Propaganda ist nicht nur gefährlich. Sie kann auch gut gemacht sein – und gerade dadurch noch gefährlicher sein. Schüler aus Lüdinghausen sind mit dieser Erkenntnis von einem Kino-Seminar zurückgekehrt.

Donnerstag, 07.07.2016, 07:07 Uhr

Rund 100 Schüler der Q 1 des St.-Antonius-Gymnasiums nahmen an dem Kino-Seminar zum NS-Propagandafilm „Hitlerjunge Quex“ in Dortmund teil.
Rund 100 Schüler der Q 1 des St.-Antonius-Gymnasiums nahmen an dem Kino-Seminar zum NS-Propagandafilm „Hitlerjunge Quex“ in Dortmund teil. Foto: privat

Propaganda ist kein Problem der Vergangenheit“, sagt Philipp Ross , Schüler des Geschichts-Leistungskurses am St.-Antonius-Gymnasium. Und sein Mitschüler Philip Just verweist beispielhaft auf die grausamen Propaganda-Filme der Terrororganisation IS oder auch Videos in rechtsradikalen Foren im Internet. Gemeinsam mit ihren Mitschülern haben sie an einem Kino-Seminar in Dortmund teilgenommen und den NS-Jugendfilm „Hitlerjunge Quex “ gesehen, einen der ersten NS-Propagandafilme aus dem Jahr 1933.
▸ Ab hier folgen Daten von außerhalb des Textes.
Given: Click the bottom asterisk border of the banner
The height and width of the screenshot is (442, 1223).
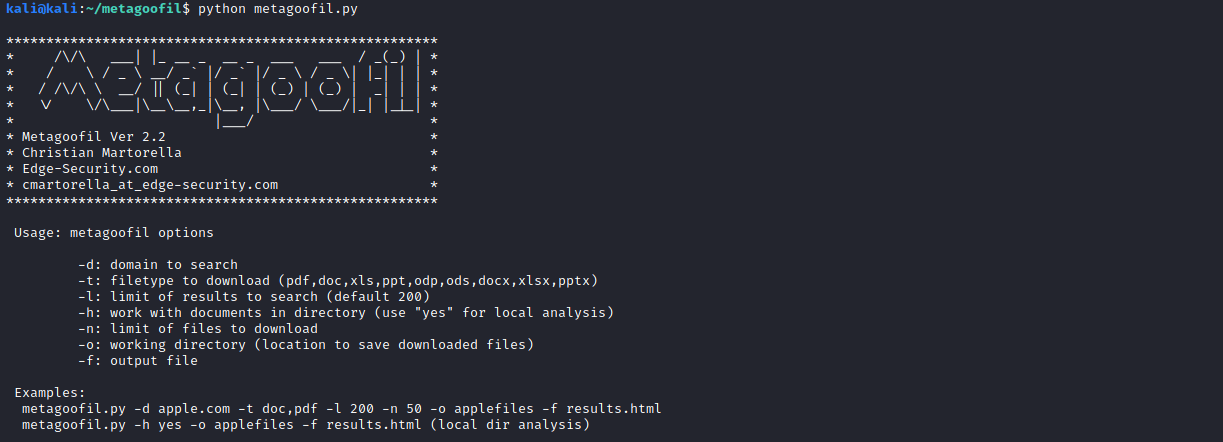Looking at the screenshot, I should tap(222, 201).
Der NS-Film, der in den politischen Wirre-Jahren zum Ende der Weimarer Republik spielt, gehe da viel subtiler vor, beschreibt Mitschüler Jakob Simm den Inhalt des Films um den Jungen Heini Völker. Der stammt aus einem Arbeiterhaushalt, sein Vater sympathisiert mit den Kommunisten, will dass er in deren Jugendorganisation mitmacht. Heini allerdings will lieber zur Hitlerjugend. Der Film sei „technisch, dramaturgisch und schauspielerisch gut gemacht“, befand auch Jonas Portmann .

Man entwickele sogar Verständnis für die Hitlerjugend und den jungen Heini, der schließlich nach einigen Wirrungen von den Kommunisten ermordet wird, resümiert LK-Lehrer Jörg Schürmann. Gezielt werde dort mit Emotionen und Bildern gearbeitet. Einprägsam sei auch der Text des Hitlerjugendliedes „Unsre Fahne flattert uns voran“ gewesen, beschreibt Jonas Portmann die Stimmung.
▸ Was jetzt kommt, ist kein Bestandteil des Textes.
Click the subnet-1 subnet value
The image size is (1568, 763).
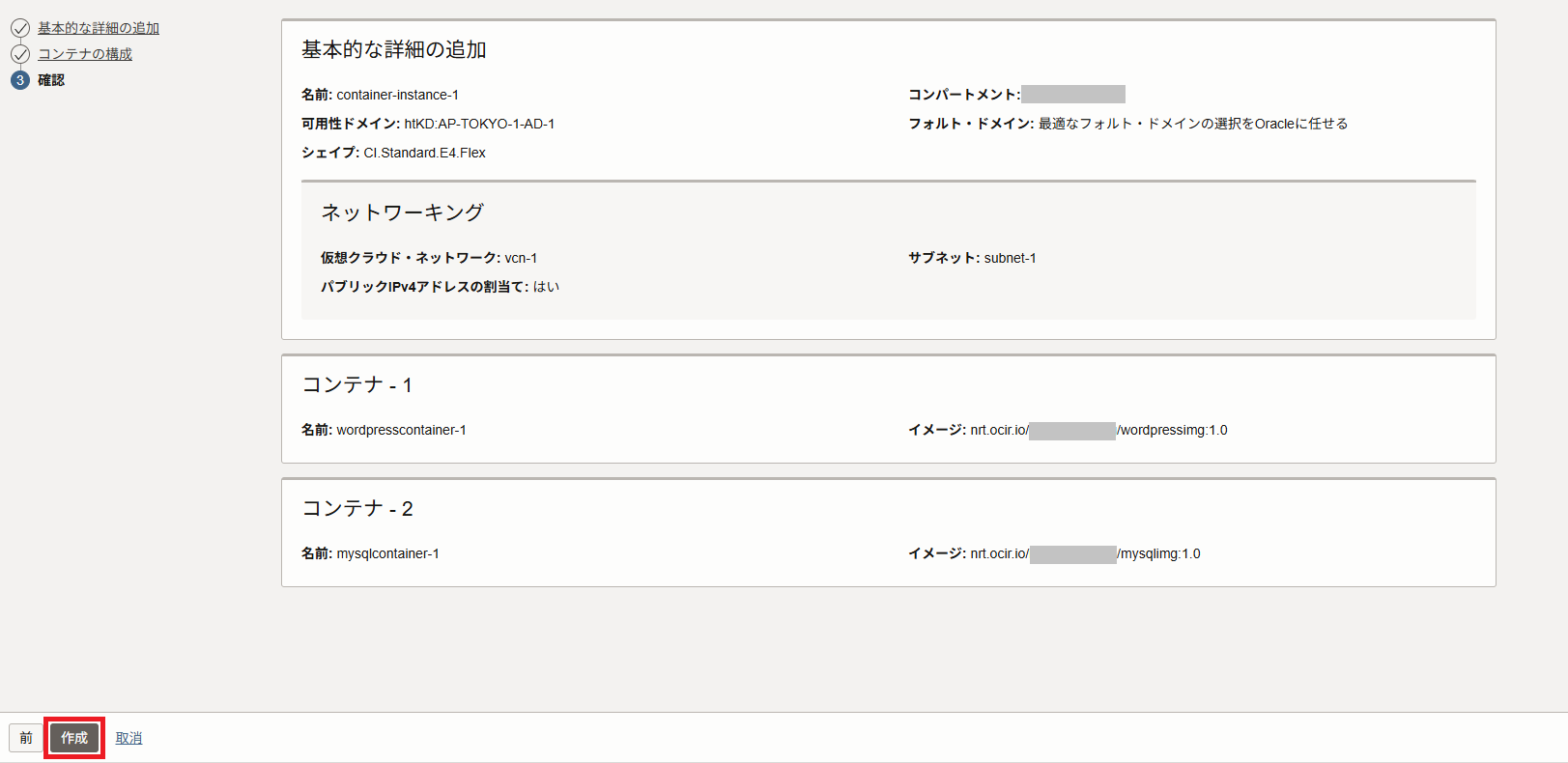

Doch beim Betrachten des Filmes wurde die Fahrt nach Dortmund für die gut 100 Anton-Schüler nicht belassen. Der Film wurde mit Unterstützung des Medienpädagogen Michael Kleinschmidt aufgearbeitet und in den zeitlichen Kontext gestellt. Und das sei sehr gut gelungen, waren sich die Schüler einig.

Das betrachten und Bewerten des Films habe ihnen – auch noch nach 80 Jahren – gezeigt, wie Propaganda wirken könne. Und: „Wir müssen unsere Demokratie schützen“ – etwa gegen Ambitionen der AfD.